TASK PROMPT: In the listing below, the answer starts at the line that has "You are a computer-use agent. Image" and stops after the line that has "Edit the OrcBruteDND"; please repeat that part exactly and nothing more.
*** DATA EXCERPTS Section Begins ***
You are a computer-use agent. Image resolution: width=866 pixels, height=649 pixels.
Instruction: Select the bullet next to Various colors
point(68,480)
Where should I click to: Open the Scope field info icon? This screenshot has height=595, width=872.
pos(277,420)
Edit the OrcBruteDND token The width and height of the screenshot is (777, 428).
*** DATA EXCERPTS Section Ends ***
*** DATA EXCERPTS Section Begins ***
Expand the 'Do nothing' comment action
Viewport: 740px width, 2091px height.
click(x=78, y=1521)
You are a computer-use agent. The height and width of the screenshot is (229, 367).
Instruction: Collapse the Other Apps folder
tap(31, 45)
*** DATA EXCERPTS Section Ends ***
*** DATA EXCERPTS Section Begins ***
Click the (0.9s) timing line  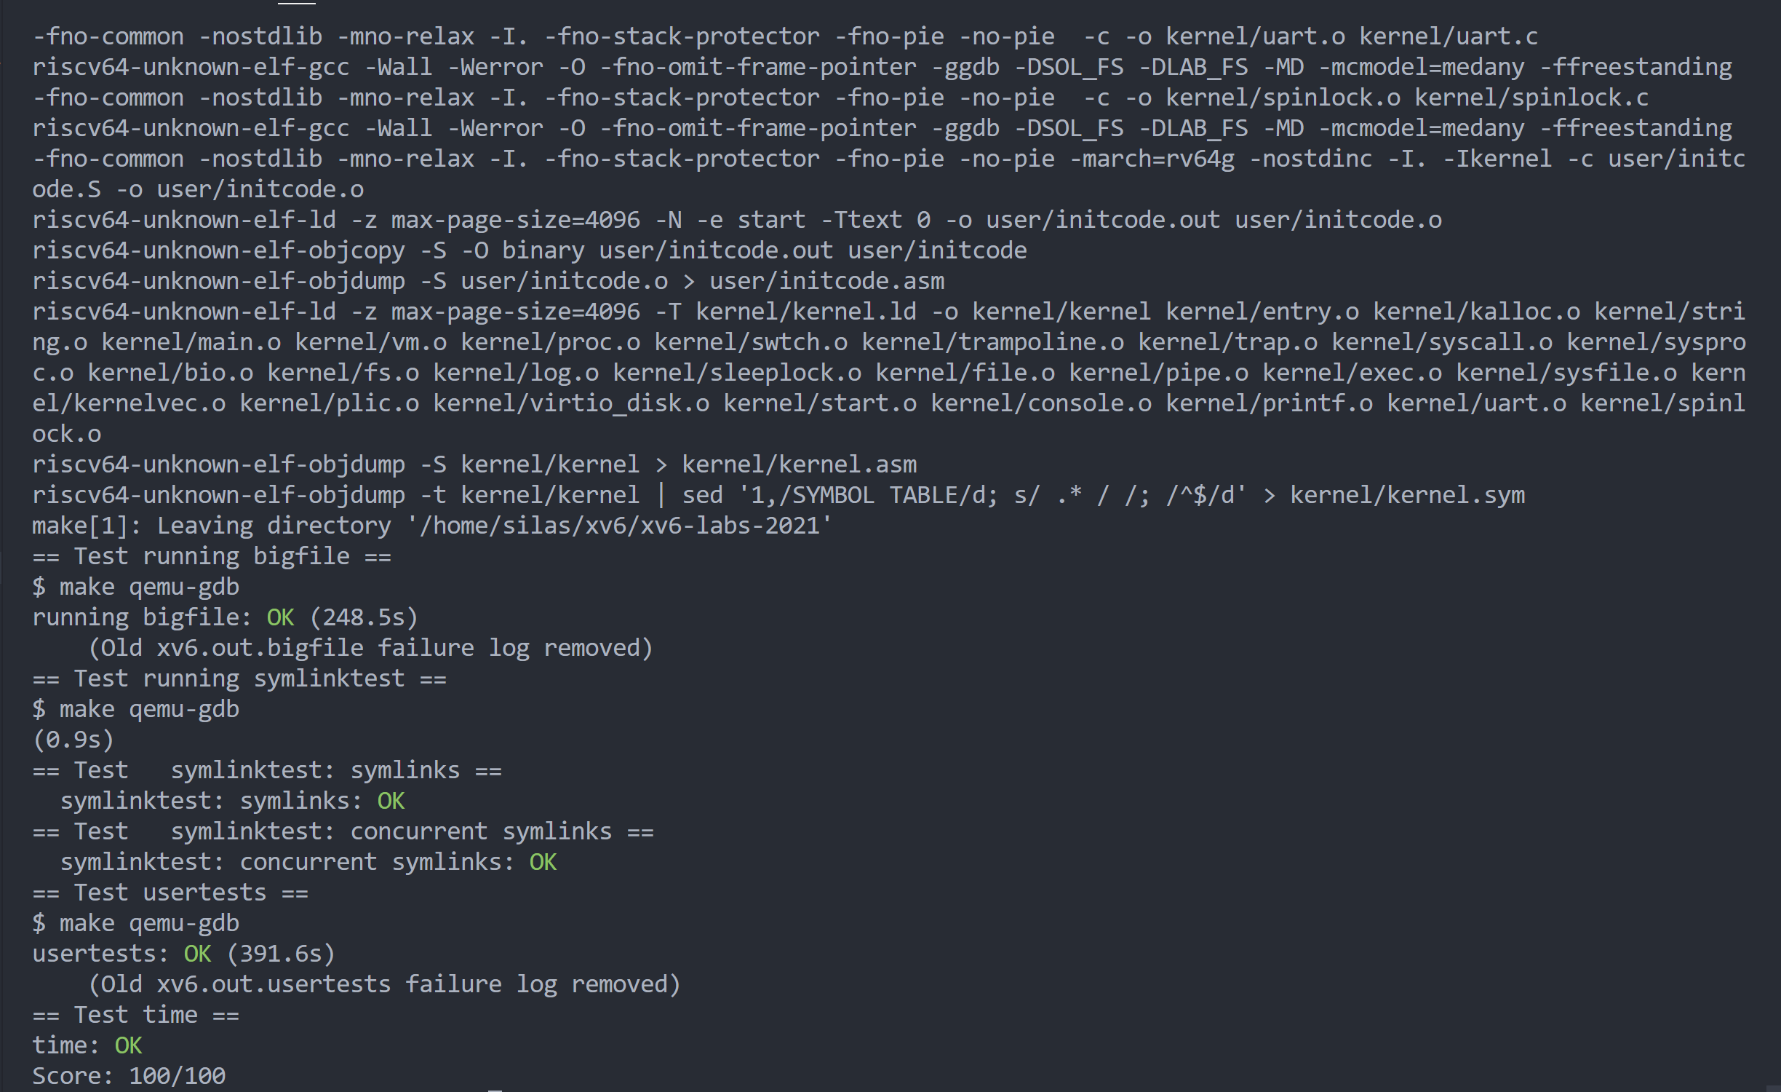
*** DATA EXCERPTS Section Ends ***
RESPONSE BOX:
You are a computer-use agent. Image resolution: width=866 pixels, height=649 pixels.
Instruction: Select the bullet next to Various colors
point(68,480)
Where should I click to: Open the Scope field info icon? This screenshot has height=595, width=872.
pos(277,420)
Edit the OrcBruteDND token The width and height of the screenshot is (777, 428).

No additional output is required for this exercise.